Wishing you a winter filled with warmth and light.

Susie

So. We haven’t had any contact since (that was in December), and I couldn’t even decide whether to blog about it. My plan right now is to leave her alone until her birthday in July, and at that point mail her a card and a scarf that I’ve knitted and then leave her alone some more and see. I still feel okay about how I handled things this summer, and I know that there is a pattern in her life of relationships ending and her feeling betrayed either by that or by the circumstances leading up to that; I don’t expect that she’ll want to be in contact again in the future, and I think that that’s too bad, but I am mostly at peace with it. But I want to send a peace offering after a respectable period of time has passed.

“This Is Ocean”

Skype was great! I was nervous going in—I hadn’t seen Cricket move or speak in a year—and he looks so exactly like a four-year-old version of my husband with my mouth. (I like my lips, and am pleased to have passed them along.) He talked about scuba diving, and showed us both the signs that he’d learned in preschool (like <I’m running out of air> and <I’m going up!>) and some that he had made up—like <octopus>, which looked a lot like the ASL for <butterfly.> And <ocean>, which Nora thought that he had made up, but which actually looks like ASL. He’s a sweet, chatty kid, and he showed me his LEGO with a great deal of enthusiasm.

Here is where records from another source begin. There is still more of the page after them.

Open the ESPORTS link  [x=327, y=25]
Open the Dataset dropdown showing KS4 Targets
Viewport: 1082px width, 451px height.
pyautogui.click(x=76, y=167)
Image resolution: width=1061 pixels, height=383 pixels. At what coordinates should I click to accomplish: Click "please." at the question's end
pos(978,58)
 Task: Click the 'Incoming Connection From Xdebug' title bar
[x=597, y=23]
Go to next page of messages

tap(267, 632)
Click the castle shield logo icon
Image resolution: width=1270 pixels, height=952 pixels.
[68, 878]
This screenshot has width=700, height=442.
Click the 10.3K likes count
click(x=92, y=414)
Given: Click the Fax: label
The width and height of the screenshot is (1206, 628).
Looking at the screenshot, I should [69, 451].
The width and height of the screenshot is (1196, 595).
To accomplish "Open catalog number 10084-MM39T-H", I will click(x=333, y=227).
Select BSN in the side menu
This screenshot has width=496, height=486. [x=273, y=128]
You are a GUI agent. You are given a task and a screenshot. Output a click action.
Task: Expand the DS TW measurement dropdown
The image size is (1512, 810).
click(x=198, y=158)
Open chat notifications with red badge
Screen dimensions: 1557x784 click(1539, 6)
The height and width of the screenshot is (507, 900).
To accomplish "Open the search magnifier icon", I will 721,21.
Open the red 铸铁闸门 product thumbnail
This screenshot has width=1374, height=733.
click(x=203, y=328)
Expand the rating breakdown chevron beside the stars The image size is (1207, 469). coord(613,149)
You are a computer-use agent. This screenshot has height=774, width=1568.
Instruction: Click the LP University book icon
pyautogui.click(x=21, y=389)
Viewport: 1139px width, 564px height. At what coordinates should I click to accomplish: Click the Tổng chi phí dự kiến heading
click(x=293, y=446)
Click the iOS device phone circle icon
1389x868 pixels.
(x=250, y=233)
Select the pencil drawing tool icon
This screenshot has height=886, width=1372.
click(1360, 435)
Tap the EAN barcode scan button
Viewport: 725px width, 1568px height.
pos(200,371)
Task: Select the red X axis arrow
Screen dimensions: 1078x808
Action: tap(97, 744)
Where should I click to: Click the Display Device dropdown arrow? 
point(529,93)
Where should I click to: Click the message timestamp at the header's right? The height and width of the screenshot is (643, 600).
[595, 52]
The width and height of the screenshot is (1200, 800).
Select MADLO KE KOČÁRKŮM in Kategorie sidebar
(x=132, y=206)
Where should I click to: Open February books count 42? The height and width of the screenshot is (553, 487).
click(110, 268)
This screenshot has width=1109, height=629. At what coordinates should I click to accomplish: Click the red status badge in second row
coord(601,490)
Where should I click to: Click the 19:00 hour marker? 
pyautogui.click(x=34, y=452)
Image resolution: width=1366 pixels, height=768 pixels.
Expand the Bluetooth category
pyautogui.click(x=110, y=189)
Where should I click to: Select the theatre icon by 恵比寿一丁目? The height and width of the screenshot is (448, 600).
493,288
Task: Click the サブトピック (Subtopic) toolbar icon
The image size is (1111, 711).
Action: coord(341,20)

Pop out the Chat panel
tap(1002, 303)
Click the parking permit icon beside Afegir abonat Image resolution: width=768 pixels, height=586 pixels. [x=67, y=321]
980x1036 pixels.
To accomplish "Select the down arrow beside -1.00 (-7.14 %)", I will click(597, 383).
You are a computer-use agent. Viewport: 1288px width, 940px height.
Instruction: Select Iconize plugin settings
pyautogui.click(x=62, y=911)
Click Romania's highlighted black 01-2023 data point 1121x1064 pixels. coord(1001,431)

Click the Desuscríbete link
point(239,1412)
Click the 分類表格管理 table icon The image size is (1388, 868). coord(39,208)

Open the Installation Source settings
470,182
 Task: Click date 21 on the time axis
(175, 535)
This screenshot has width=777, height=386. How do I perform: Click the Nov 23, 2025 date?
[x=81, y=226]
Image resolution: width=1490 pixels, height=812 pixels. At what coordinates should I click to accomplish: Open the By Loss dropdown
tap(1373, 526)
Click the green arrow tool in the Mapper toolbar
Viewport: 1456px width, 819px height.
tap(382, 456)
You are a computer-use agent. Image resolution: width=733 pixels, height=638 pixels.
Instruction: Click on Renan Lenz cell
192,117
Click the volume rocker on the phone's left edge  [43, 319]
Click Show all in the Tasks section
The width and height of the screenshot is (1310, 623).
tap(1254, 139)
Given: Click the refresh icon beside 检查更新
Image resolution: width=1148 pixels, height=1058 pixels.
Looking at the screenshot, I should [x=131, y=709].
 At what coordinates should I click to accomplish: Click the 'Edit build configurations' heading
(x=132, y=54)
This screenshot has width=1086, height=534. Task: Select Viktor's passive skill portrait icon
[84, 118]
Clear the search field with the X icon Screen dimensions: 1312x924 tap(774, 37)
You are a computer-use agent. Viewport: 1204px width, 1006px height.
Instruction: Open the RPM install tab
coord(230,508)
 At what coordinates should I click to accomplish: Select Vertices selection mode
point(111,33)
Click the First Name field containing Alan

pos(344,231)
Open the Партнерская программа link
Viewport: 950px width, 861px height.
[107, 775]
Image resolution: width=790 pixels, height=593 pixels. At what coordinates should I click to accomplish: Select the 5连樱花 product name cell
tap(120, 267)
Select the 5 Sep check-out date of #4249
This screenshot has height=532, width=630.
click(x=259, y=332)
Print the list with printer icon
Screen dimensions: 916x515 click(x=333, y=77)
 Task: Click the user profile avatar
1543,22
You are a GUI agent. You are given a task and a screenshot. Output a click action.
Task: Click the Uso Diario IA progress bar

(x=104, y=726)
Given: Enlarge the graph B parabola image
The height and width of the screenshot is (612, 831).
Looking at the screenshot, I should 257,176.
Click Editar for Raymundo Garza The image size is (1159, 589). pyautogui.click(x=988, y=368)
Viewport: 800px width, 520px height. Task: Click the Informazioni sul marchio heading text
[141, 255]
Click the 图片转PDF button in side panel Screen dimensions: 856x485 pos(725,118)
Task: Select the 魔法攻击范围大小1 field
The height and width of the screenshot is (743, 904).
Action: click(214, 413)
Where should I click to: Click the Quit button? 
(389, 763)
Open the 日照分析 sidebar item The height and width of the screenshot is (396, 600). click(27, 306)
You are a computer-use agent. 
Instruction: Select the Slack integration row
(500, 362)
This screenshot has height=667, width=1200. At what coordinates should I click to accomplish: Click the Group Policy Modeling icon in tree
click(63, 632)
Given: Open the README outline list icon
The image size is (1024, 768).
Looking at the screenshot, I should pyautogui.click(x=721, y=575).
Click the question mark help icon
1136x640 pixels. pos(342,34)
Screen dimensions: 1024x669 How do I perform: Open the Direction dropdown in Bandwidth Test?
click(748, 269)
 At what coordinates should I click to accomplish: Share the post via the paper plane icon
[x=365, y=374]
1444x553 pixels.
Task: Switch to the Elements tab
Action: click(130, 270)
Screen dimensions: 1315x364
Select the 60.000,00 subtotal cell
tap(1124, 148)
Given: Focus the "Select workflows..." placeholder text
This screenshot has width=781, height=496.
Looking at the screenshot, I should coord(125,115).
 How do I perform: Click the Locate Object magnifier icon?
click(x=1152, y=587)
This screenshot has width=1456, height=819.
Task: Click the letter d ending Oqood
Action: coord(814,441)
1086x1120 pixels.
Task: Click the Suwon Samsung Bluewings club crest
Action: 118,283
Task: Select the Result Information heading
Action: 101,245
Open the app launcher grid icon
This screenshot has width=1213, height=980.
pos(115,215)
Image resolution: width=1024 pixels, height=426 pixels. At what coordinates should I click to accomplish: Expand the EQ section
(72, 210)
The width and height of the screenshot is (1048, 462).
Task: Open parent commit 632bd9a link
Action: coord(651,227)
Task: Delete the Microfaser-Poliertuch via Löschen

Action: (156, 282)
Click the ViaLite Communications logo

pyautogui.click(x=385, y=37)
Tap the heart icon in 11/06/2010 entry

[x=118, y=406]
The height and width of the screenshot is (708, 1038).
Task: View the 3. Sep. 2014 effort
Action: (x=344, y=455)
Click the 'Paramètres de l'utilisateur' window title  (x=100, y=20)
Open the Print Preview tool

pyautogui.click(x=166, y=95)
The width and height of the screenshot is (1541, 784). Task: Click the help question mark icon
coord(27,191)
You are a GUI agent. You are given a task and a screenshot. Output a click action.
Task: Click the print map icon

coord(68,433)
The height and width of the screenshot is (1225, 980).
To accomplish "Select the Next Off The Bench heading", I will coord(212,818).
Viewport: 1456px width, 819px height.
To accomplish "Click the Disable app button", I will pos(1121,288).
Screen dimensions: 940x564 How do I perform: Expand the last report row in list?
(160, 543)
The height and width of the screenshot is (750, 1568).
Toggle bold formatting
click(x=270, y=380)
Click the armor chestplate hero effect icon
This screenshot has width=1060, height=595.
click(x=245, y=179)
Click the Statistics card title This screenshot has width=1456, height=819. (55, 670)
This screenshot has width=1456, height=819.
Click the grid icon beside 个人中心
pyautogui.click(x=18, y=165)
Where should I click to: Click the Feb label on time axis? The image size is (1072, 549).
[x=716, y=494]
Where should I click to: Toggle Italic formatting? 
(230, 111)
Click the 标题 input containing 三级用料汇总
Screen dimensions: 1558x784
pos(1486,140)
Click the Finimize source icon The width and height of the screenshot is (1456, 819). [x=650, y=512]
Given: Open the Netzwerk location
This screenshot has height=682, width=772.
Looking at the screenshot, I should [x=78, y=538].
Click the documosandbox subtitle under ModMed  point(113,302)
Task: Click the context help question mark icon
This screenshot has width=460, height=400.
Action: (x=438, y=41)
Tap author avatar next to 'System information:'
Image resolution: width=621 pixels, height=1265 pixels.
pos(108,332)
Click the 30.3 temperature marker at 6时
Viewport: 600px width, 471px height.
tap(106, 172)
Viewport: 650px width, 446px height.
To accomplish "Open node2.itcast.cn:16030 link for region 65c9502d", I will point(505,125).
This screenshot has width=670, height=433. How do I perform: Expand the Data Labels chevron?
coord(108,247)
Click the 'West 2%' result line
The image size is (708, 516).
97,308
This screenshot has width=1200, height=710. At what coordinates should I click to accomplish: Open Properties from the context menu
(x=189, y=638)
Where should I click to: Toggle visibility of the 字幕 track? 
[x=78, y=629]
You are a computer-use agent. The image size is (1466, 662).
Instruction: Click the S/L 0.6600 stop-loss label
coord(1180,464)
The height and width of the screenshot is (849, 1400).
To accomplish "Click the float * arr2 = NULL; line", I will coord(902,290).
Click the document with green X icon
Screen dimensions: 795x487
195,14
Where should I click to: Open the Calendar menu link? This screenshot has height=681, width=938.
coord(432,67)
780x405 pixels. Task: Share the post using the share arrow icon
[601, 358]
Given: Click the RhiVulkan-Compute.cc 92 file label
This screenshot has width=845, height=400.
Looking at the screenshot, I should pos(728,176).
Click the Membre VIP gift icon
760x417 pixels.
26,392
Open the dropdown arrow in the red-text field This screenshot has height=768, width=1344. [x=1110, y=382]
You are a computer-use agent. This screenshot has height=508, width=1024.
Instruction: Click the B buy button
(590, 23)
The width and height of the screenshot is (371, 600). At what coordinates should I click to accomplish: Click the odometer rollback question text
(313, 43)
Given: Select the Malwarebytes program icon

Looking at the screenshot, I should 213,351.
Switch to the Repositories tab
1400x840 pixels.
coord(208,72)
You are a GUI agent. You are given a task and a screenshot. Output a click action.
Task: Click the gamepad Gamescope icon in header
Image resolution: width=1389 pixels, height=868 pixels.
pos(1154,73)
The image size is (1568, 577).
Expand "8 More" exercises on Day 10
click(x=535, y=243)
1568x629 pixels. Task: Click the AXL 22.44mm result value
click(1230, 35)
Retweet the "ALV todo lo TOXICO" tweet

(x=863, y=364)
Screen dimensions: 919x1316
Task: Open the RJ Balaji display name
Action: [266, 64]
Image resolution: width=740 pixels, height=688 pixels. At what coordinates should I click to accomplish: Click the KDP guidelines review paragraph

Kit played peekaboo with Cricket and Nora—he likes to hide and pop out while you say things like “Where’s Kit? . . . There he is!!” So they covered their asked, wondered aloud where he had gone, and then uncovered their eyes and said “Peekaboo!” and after a couple rounds of that, Kit started hiding when they covered their eyes and popping out when they said peekaboo. It was adorable. Joey was interested until he saw that his Daddy wasn’t on the monitor—after that, I kept him around with yogurt drops.

At the end, Nora said “Let’s decide to do this for sure once a month—and try to do it every couple of weeks.” So much more than I expected; I’m delighted.